Pakistan's 33 tcf tight gas potential awaits early development
Misuse of policy has to be avoided for early development of over 33 tcf of Tight Gas Reserves (TGR) estimated at
upper and middle Indus, Kirthar areas. The tight gas reserves are 120 % of Pakistan's existing reserves where
development process has to be accelerated in the face of persisting energy crisis.
Energy experts however feel that besides government's seriousness in developing untapped resources, the situation
calls for the institutional capacity of the regulator body to ensure fast decision making on TGR and avoid misuse of
the policy. However in order to minimize the chances of policy misuse, the government has introduced third-party
auditing, sources said.
The US pressure against Iran gas pipeline is likely to accelerate the pace of development of domestic gas resources
to meet the growing demand for energy in the country, sources said.
It will be interesting to note that besides the measured gas resources, the TGR potential of lower Indus, Potwar,
Kohat and offshore areas is yet to be established. It is expected that the new policy on TGR which is in the pipeline
will open a new vista of investment and reserve additions in unconventional but highly promising areas.
Active players in the exploration sector are of the view that the pricing and fiscal incentives are not exactly in
line with industry demand, notwithstanding small requisite changes in policy are recommended as introduction of new
technology/skills, which could prove challenging and may leave the field open for foreign E&P companies in the
initial stages.
If current gas production is as a guide, companies with gas production concentrated in Sindh should benefit most. On
this count, OGDC and PPL ideally placed. Miano and Sawan, two producing fields operated by OMV, reportedly carry
cumulative 400 mm cfpd gas production potential.
It may be noted that the thrust of the policy seems to be on early production from known TGR fields. Companies too
are likely to focus on existing fields for TGR potential in order tomeet the rising energy demand.
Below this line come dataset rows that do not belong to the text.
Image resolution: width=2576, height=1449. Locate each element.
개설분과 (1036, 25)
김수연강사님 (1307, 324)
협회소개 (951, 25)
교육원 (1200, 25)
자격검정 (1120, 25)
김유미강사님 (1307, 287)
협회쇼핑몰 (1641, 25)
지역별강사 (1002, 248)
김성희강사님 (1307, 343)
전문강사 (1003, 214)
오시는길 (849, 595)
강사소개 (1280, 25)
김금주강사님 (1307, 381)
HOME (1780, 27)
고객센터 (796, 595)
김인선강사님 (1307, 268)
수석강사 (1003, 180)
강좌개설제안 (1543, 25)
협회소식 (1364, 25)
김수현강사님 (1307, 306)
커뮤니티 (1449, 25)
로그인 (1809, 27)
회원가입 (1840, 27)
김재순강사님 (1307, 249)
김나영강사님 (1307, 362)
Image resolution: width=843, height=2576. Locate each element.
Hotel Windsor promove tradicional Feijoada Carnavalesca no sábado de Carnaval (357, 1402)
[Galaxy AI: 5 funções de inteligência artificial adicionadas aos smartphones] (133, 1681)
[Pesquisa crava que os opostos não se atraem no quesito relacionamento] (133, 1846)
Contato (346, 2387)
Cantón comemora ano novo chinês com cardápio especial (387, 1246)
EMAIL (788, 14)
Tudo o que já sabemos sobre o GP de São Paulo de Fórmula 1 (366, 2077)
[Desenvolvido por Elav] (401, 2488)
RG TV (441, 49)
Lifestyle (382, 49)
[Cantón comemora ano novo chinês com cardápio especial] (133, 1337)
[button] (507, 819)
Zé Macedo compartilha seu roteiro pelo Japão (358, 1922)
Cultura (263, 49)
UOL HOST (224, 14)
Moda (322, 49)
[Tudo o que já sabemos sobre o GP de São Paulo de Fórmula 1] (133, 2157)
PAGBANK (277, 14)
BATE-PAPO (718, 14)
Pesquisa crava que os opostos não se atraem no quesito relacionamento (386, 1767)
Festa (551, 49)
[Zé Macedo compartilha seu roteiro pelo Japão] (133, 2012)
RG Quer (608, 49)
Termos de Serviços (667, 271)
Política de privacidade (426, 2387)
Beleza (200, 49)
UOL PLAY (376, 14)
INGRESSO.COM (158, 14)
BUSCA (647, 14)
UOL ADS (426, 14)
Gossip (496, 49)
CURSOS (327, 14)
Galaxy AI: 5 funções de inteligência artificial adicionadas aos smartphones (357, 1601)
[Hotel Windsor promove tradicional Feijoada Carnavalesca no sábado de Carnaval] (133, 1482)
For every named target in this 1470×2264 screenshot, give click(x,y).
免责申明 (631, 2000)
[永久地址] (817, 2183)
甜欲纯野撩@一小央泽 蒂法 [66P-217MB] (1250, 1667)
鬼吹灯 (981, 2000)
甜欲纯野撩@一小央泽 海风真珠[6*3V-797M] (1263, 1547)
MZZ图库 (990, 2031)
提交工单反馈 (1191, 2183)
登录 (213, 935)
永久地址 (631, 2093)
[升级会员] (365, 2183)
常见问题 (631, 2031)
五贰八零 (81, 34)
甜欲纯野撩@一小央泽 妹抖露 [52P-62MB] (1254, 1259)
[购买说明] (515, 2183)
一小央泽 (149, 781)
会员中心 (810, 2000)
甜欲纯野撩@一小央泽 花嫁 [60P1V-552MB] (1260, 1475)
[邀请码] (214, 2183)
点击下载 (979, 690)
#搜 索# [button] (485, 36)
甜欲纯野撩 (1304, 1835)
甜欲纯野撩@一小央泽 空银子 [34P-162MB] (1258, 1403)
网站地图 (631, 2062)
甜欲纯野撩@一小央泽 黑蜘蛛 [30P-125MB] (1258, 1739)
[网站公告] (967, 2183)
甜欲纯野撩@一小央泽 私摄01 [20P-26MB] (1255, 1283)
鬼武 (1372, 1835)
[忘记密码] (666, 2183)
As far as the
incentive offered in the policy was concerned it provides a 40 % premium over 2009 policy prices, which translates
into $ 3.4-6.2mm Btu, significantly below industry demand of 80 % of imported gas cost of $ 4.6-11.6/bbl.
The definition of TGR is generous relative to standards elsewhere and should encourage TGR development. Sources said
that the areas in the policy need improvement are gas price incentives which are only available at the appraisal
stage after audit by a third party, which minimizes incentives for active exploration for TGR.
While gas sales to a third party can only be made on prices at a maximum 50 % discount to the 2009 policy, which once
again discourages exploration in areas where gas transmission network is unavailable. Under the proposed formula, the
effective floor-ceiling on gas prices is at $ 3.4-6.2/mm Btu at $ 20-100/bbl oil prices.
The floor on gas prices based on a proposed formula of $ 3.4/mm Btu warrants attention given the high drilling and
operating costs involved.
Another area that requires revision is early production incentives. Any companies that develop a TGR field within two
years after approval will be subject to a further 10 % additional premium over 2009 policy prices (total 50 %
premium).
Unlike other polices for conventional fields, the proposed TGR policy allows Exemption from windfall levies.
Similarly, the delivery point for supply of gas is defined as the outer flung of the gas processing facility, which
effectively transfers the burden of constructing pipeline to government-nominated parties.